The discovery of this microscopic ‘pocket of seawater’ opens the way to understanding how Earth’s oceans They change and adapt to climate change over thousands of years.
During the Middle Devonian period, this inland sea extended from present-day Michigan to Ontario, Canada. It was home to coral reefs that rivaled Australia’s Great Barrier Reef. Truck-sized sea scorpions roamed the waters that were home to now-extinct creatures like trilobites and the earliest examples of horseshoe crabs.
But eventually the climate changed, and with that change, most of the creatures and the sea itself disappeared, leaving only fossil remains embedded in the sediment that eventually became the pyrite rock sample used in the present experiment.
V said a permit Sandra Taylor, first study author and scientist at PNNL.
Taylor led the analyzes in collaboration with geochemists Daniel Gregory of the University of Toronto and Timothy Lyons of the University of California, Riverside.
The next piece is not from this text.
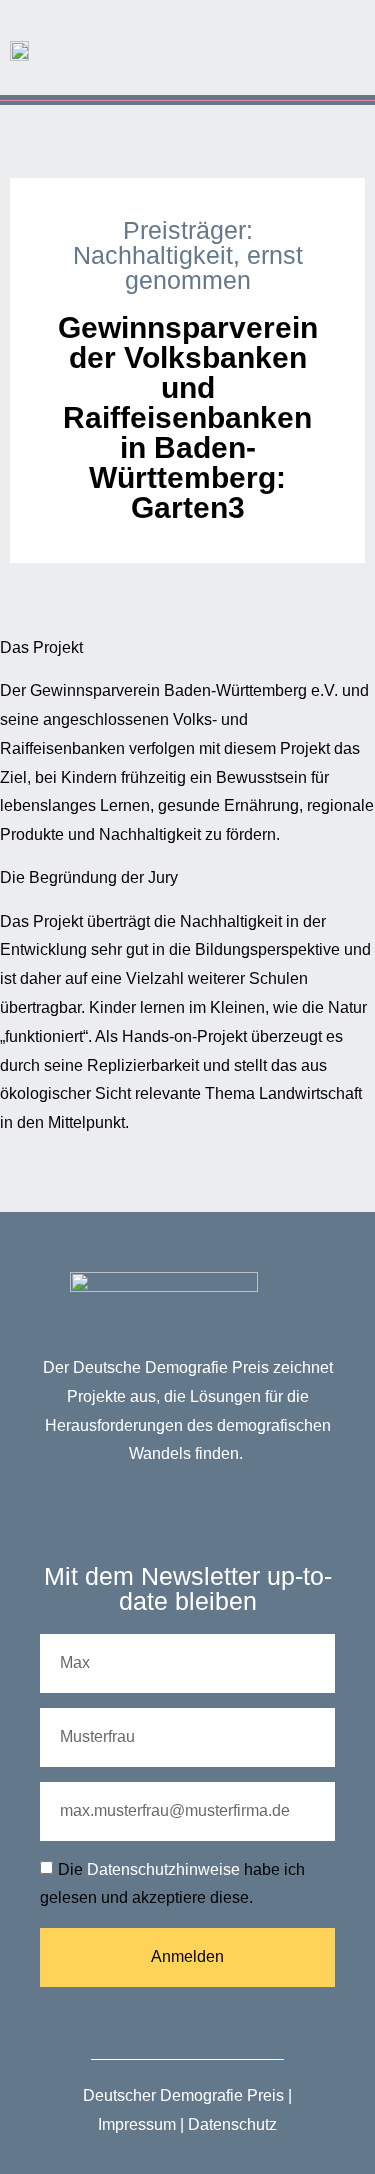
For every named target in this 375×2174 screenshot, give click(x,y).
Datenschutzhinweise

The research team reported their discovery in the December 2022 issue of Earth sciences and planetary messages.
Discover the smallest pockets of sea water
Many minerals and gemstones contain small pockets of fluid. In fact, some gemstones are prized for their liquid bubbles that trap light inside. What’s different about this study is that the scientists were able to reveal what was inside the smallest pockets of water using microscopy and advanced chemical analysis.
The researchers used the rock samples as evidence to reconstruct how the climate changed over a long period of geological time.
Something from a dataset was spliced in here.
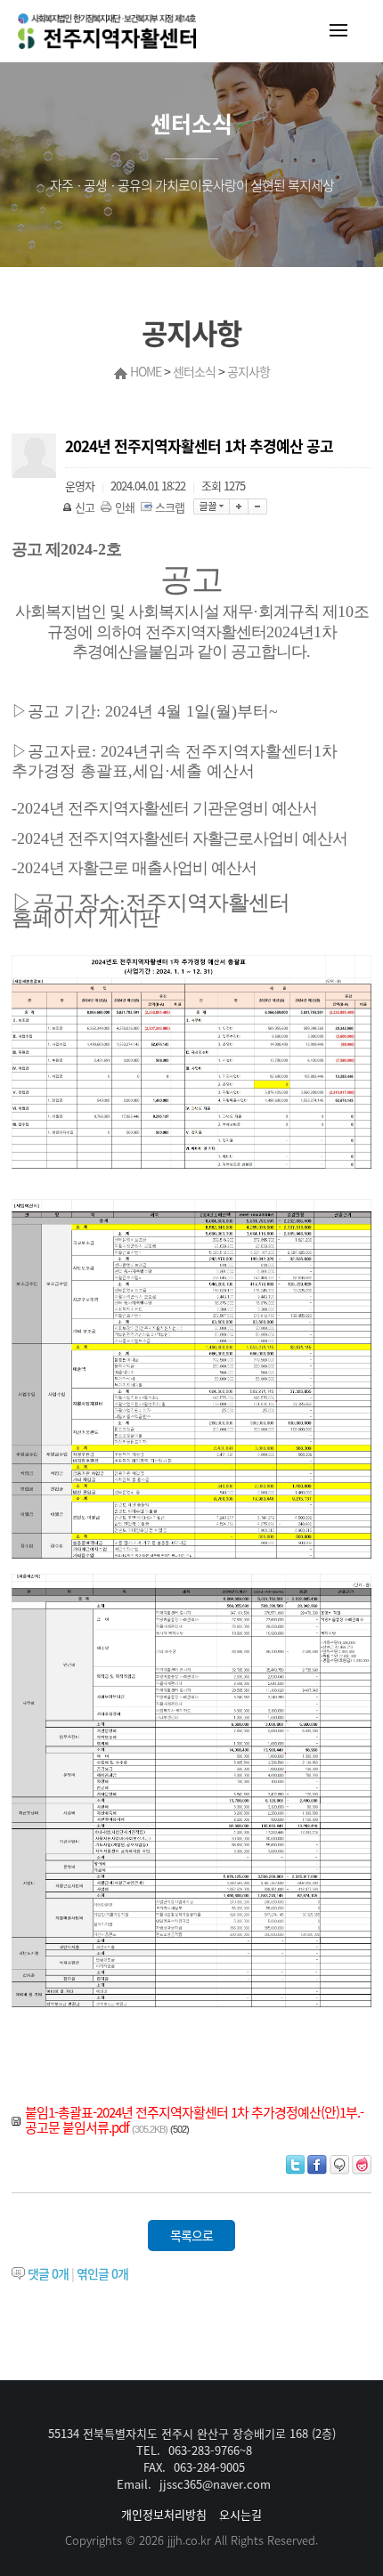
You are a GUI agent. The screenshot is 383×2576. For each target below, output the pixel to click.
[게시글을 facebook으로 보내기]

“We use mineral deposits to estimate the temperature of the ancient oceans,” said Gregory, a geologist at the University of Toronto and one of the study leaders. But there are relatively few useful examples in the geological record.
“Trapped Seawater Salt Deposits.” [halita] It is relatively rare in the rock record, so this data has been lost for millions of years and what we currently know is based on a few sites where halite has been found,” Gregory said.
By contrast, pyrite is found everywhere. “Sampling with this technique could unlock millions of years of geological record and lead to new understanding of climate change.”
“Little bubbles” inside the metal
The research team was trying to understand another environmental problem, the leakage of toxic arsenic from the rocks, when they noticed the small flaws. Scientists describe the appearance of these particular pyrite minerals as framboides, derived from the French word for berries, because they look like clusters of pieces of berries under a microscope.
“First, we looked at these samples through an electron microscope and saw these kinds of little bubbles or miniature features within the framework of the frame and wondered what they were,” Taylor said.
Using the delicate and sensitive detection techniques of atomic probe tomography and mass spectrometry, which can detect minute amounts of elements or impurities in minerals, the team discovered that the bubbles contained water and that their salt chemistry matched that of ancient seas.
These types of studies also have the potential to provide interesting information about how hydrogen or other gases can be stored safely underground.
Hydrogen is being explored as a low carbon fuel source for various energy applications. This requires the ability to recover large amounts of hydrogen and store it safely in underground geological reservoirs. Therefore, it is important to understand how hydrogen interacts with rocks.”
“Atomic probe tomography is one of the few techniques where you can not only measure hydrogen atoms, but also see where they go in a mineral. This study suggests that small defects in minerals can be potential traps for hydrogen. So with this technique, we can figure out what It occurs at the atomic level, which will then help evaluate and improve underground hydrogen storage strategies.”
Typical creator. Subtly charming web advocate. Infuriatingly humble beer aficionado.